**** DATA FOR THIS EXERCISE ****

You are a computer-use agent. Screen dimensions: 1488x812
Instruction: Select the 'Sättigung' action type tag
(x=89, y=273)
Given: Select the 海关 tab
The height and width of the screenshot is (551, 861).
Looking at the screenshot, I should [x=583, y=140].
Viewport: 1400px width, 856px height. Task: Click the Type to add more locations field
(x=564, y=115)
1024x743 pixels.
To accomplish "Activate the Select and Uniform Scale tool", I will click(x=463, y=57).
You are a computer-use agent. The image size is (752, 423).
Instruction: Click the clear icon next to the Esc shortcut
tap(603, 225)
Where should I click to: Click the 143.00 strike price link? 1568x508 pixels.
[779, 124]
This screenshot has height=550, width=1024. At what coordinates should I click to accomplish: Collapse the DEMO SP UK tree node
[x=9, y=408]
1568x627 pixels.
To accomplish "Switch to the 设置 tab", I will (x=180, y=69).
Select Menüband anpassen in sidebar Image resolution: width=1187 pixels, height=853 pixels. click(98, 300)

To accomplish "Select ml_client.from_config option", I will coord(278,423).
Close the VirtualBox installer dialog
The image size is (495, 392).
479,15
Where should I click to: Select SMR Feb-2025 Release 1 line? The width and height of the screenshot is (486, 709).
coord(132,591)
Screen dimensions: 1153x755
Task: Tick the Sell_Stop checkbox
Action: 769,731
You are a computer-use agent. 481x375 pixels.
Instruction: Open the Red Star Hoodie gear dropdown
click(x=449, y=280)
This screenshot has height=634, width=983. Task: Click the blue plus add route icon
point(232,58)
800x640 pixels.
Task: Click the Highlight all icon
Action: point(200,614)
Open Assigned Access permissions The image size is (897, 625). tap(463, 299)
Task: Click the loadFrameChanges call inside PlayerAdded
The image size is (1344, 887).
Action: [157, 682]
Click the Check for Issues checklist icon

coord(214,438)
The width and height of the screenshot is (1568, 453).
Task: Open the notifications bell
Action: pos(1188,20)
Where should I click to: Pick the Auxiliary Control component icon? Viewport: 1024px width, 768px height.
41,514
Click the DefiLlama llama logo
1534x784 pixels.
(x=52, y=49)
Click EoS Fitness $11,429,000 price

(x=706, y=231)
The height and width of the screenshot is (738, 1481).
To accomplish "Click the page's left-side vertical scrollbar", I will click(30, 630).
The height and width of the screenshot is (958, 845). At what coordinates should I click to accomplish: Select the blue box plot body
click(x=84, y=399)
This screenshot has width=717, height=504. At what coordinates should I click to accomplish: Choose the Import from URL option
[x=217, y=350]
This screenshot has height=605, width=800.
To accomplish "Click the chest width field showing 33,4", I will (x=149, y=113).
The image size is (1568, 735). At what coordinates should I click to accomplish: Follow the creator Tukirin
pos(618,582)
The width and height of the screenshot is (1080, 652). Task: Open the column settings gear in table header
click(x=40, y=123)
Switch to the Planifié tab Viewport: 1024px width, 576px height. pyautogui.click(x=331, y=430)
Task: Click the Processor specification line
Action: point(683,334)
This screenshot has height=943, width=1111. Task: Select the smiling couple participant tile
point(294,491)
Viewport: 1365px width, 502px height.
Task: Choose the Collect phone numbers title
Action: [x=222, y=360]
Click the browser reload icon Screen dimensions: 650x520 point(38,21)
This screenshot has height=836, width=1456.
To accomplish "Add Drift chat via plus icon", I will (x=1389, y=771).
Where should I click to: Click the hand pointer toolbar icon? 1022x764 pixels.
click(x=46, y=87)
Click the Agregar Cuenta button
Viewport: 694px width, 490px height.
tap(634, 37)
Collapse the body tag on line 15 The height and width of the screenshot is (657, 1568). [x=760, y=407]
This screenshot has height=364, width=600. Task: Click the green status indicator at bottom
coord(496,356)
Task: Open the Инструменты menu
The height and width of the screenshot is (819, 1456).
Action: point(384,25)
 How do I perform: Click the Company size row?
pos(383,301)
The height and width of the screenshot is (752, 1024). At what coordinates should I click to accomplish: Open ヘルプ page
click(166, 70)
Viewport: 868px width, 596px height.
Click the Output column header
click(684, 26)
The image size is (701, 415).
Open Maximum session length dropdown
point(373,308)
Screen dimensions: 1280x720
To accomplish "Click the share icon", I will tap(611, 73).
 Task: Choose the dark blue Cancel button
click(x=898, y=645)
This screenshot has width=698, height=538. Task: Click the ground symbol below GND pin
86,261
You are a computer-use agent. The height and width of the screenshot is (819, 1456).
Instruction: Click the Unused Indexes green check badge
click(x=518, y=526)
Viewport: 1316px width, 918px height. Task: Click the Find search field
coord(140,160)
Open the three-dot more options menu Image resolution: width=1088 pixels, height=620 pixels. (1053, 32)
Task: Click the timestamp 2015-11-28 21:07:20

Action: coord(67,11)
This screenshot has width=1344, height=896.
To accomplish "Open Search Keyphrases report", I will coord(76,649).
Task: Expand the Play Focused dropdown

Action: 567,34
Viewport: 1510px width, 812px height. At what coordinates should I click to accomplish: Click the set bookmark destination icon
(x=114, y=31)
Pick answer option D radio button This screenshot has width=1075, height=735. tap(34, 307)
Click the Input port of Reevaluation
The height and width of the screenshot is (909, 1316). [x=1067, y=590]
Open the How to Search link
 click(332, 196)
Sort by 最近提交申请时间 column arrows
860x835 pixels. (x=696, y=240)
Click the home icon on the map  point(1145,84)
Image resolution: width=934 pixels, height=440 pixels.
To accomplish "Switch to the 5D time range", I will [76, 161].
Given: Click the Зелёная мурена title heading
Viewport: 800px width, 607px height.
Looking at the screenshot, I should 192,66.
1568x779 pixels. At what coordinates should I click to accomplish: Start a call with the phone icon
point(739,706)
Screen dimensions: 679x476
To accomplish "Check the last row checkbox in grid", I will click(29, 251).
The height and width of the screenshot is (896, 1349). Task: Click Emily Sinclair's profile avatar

****

▸ WHAT YOU HAVE TO DO: The records are to be duplicated in full, with every word kept exactly.

▸ RESPONSE:
You are a computer-use agent. Screen dimensions: 1488x812
Instruction: Select the 'Sättigung' action type tag
(x=89, y=273)
Given: Select the 海关 tab
The height and width of the screenshot is (551, 861).
Looking at the screenshot, I should [x=583, y=140].
Viewport: 1400px width, 856px height. Task: Click the Type to add more locations field
(x=564, y=115)
1024x743 pixels.
To accomplish "Activate the Select and Uniform Scale tool", I will click(x=463, y=57).
You are a computer-use agent. The image size is (752, 423).
Instruction: Click the clear icon next to the Esc shortcut
tap(603, 225)
Where should I click to: Click the 143.00 strike price link? 1568x508 pixels.
[779, 124]
This screenshot has height=550, width=1024. At what coordinates should I click to accomplish: Collapse the DEMO SP UK tree node
[x=9, y=408]
1568x627 pixels.
To accomplish "Switch to the 设置 tab", I will (x=180, y=69).
Select Menüband anpassen in sidebar Image resolution: width=1187 pixels, height=853 pixels. click(98, 300)

To accomplish "Select ml_client.from_config option", I will coord(278,423).
Close the VirtualBox installer dialog
The image size is (495, 392).
479,15
Where should I click to: Select SMR Feb-2025 Release 1 line? The width and height of the screenshot is (486, 709).
coord(132,591)
Screen dimensions: 1153x755
Task: Tick the Sell_Stop checkbox
Action: 769,731
You are a computer-use agent. 481x375 pixels.
Instruction: Open the Red Star Hoodie gear dropdown
click(x=449, y=280)
This screenshot has height=634, width=983. Task: Click the blue plus add route icon
point(232,58)
800x640 pixels.
Task: Click the Highlight all icon
Action: point(200,614)
Open Assigned Access permissions The image size is (897, 625). tap(463, 299)
Task: Click the loadFrameChanges call inside PlayerAdded
The image size is (1344, 887).
Action: [157, 682]
Click the Check for Issues checklist icon

coord(214,438)
The width and height of the screenshot is (1568, 453).
Task: Open the notifications bell
Action: pos(1188,20)
Where should I click to: Pick the Auxiliary Control component icon? Viewport: 1024px width, 768px height.
41,514
Click the DefiLlama llama logo
1534x784 pixels.
(x=52, y=49)
Click EoS Fitness $11,429,000 price

(x=706, y=231)
The height and width of the screenshot is (738, 1481).
To accomplish "Click the page's left-side vertical scrollbar", I will click(30, 630).
The height and width of the screenshot is (958, 845). At what coordinates should I click to accomplish: Select the blue box plot body
click(x=84, y=399)
This screenshot has width=717, height=504. At what coordinates should I click to accomplish: Choose the Import from URL option
[x=217, y=350]
This screenshot has height=605, width=800.
To accomplish "Click the chest width field showing 33,4", I will (x=149, y=113).
The image size is (1568, 735). At what coordinates should I click to accomplish: Follow the creator Tukirin
pos(618,582)
The width and height of the screenshot is (1080, 652). Task: Open the column settings gear in table header
click(x=40, y=123)
Switch to the Planifié tab Viewport: 1024px width, 576px height. pyautogui.click(x=331, y=430)
Task: Click the Processor specification line
Action: point(683,334)
This screenshot has height=943, width=1111. Task: Select the smiling couple participant tile
point(294,491)
Viewport: 1365px width, 502px height.
Task: Choose the Collect phone numbers title
Action: [x=222, y=360]
Click the browser reload icon Screen dimensions: 650x520 point(38,21)
This screenshot has height=836, width=1456.
To accomplish "Add Drift chat via plus icon", I will (x=1389, y=771).
Where should I click to: Click the hand pointer toolbar icon? 1022x764 pixels.
click(x=46, y=87)
Click the Agregar Cuenta button
Viewport: 694px width, 490px height.
tap(634, 37)
Collapse the body tag on line 15 The height and width of the screenshot is (657, 1568). [x=760, y=407]
This screenshot has height=364, width=600. Task: Click the green status indicator at bottom
coord(496,356)
Task: Open the Инструменты menu
The height and width of the screenshot is (819, 1456).
Action: point(384,25)
 How do I perform: Click the Company size row?
pos(383,301)
The height and width of the screenshot is (752, 1024). At what coordinates should I click to accomplish: Open ヘルプ page
click(166, 70)
Viewport: 868px width, 596px height.
Click the Output column header
click(684, 26)
The image size is (701, 415).
Open Maximum session length dropdown
point(373,308)
Screen dimensions: 1280x720
To accomplish "Click the share icon", I will tap(611, 73).
 Task: Choose the dark blue Cancel button
click(x=898, y=645)
This screenshot has width=698, height=538. Task: Click the ground symbol below GND pin
86,261
You are a computer-use agent. The height and width of the screenshot is (819, 1456).
Instruction: Click the Unused Indexes green check badge
click(x=518, y=526)
Viewport: 1316px width, 918px height. Task: Click the Find search field
coord(140,160)
Open the three-dot more options menu Image resolution: width=1088 pixels, height=620 pixels. (1053, 32)
Task: Click the timestamp 2015-11-28 21:07:20

Action: coord(67,11)
This screenshot has width=1344, height=896.
To accomplish "Open Search Keyphrases report", I will coord(76,649).
Task: Expand the Play Focused dropdown

Action: 567,34
Viewport: 1510px width, 812px height. At what coordinates should I click to accomplish: Click the set bookmark destination icon
(x=114, y=31)
Pick answer option D radio button This screenshot has width=1075, height=735. tap(34, 307)
Click the Input port of Reevaluation
The height and width of the screenshot is (909, 1316). [x=1067, y=590]
Open the How to Search link
 click(332, 196)
Sort by 最近提交申请时间 column arrows
860x835 pixels. (x=696, y=240)
Click the home icon on the map  point(1145,84)
Image resolution: width=934 pixels, height=440 pixels.
To accomplish "Switch to the 5D time range", I will [76, 161].
Given: Click the Зелёная мурена title heading
Viewport: 800px width, 607px height.
Looking at the screenshot, I should 192,66.
1568x779 pixels. At what coordinates should I click to accomplish: Start a call with the phone icon
point(739,706)
Screen dimensions: 679x476
To accomplish "Check the last row checkbox in grid", I will click(29, 251).
The height and width of the screenshot is (896, 1349). Task: Click Emily Sinclair's profile avatar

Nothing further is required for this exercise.